<pre />

Download SolverDemoCode - 615.82 KB

Introduction

One of the most common problems is to compute an answer to an equation. If it is a simple equation with one unknown variable and the variable can be isolated it’s easy to solve, such as computing y:

y = a*x +b, y = a0 + a1*x + a2*x^2, y = a0*e^x, y = x^(a/x + b)

The problem is much harder when solving for a, b based on measured x, y values.
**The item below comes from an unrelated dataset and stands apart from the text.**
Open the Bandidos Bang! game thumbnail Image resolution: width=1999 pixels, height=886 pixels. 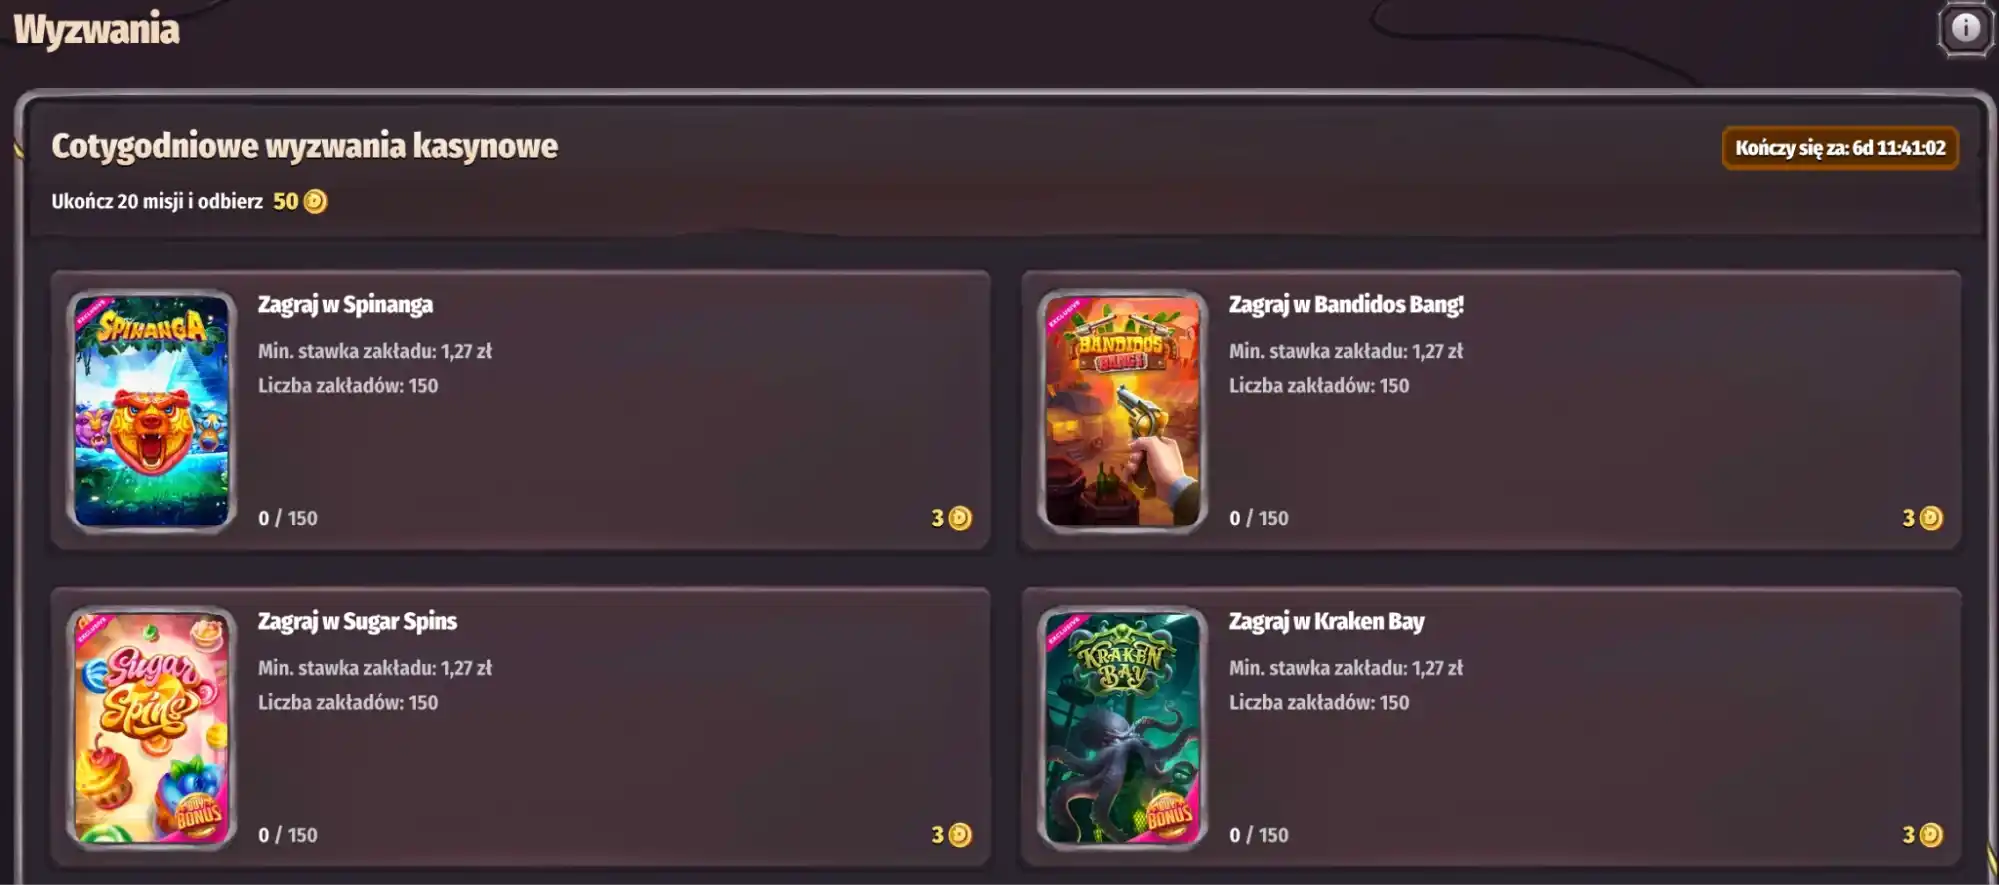1123,411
Common examples include solving for the location of a GPS receiver from a set of measurements, curve fitting an NMR return to a Lorentz distribution, computing the apparent time constants of a heat system from recorded data, or computing the solution to a transcendental function.

The classical technique to solve numerically is to compute an error function, and search (guess) for a solution that minimizes the error. Different problems lend to different approaches. But it is often through an iterative process.

This article describes some classical approaches, and presents a novel approach blending the advantages of some of the techniques presented that is often useful. Often the “optimal” technique depends on how much computing power and time is available, the accuracy required, and the smoothness and shape of the error function. Finding an optimal technique is in part subjective and relative to the problem, and it is an art. The provided new approach is meant to provide an interesting example.

The source code provided, and it is relatively simple to use, the caller defines an error function (delegate/callback) and an initial estimate of the function’s coefficients. As an API, a large number of problems can be solved with a few calls without understanding the mathematics behind it.

Background

These are very flexible techniques. The solution converges quickly if you can describe what you do want (or not) as an error function to minimize, preferably with a smooth monotonic slope.

Example 1

Suppose you have a set of data points, and you need to calculate the line that “best” fits that line.

y = mx + b

In this case, y and x are known, but given any two pairs of y and x, a different pair of m and b are calculated due to measurement noise. The goal is to minimize the error of the points.

The error function could be, given a “b” and an “m”, compute a predicted y for each known x, then:

Error = sum( (y-ypred)*(y-ypred)) for all y and ypredicted.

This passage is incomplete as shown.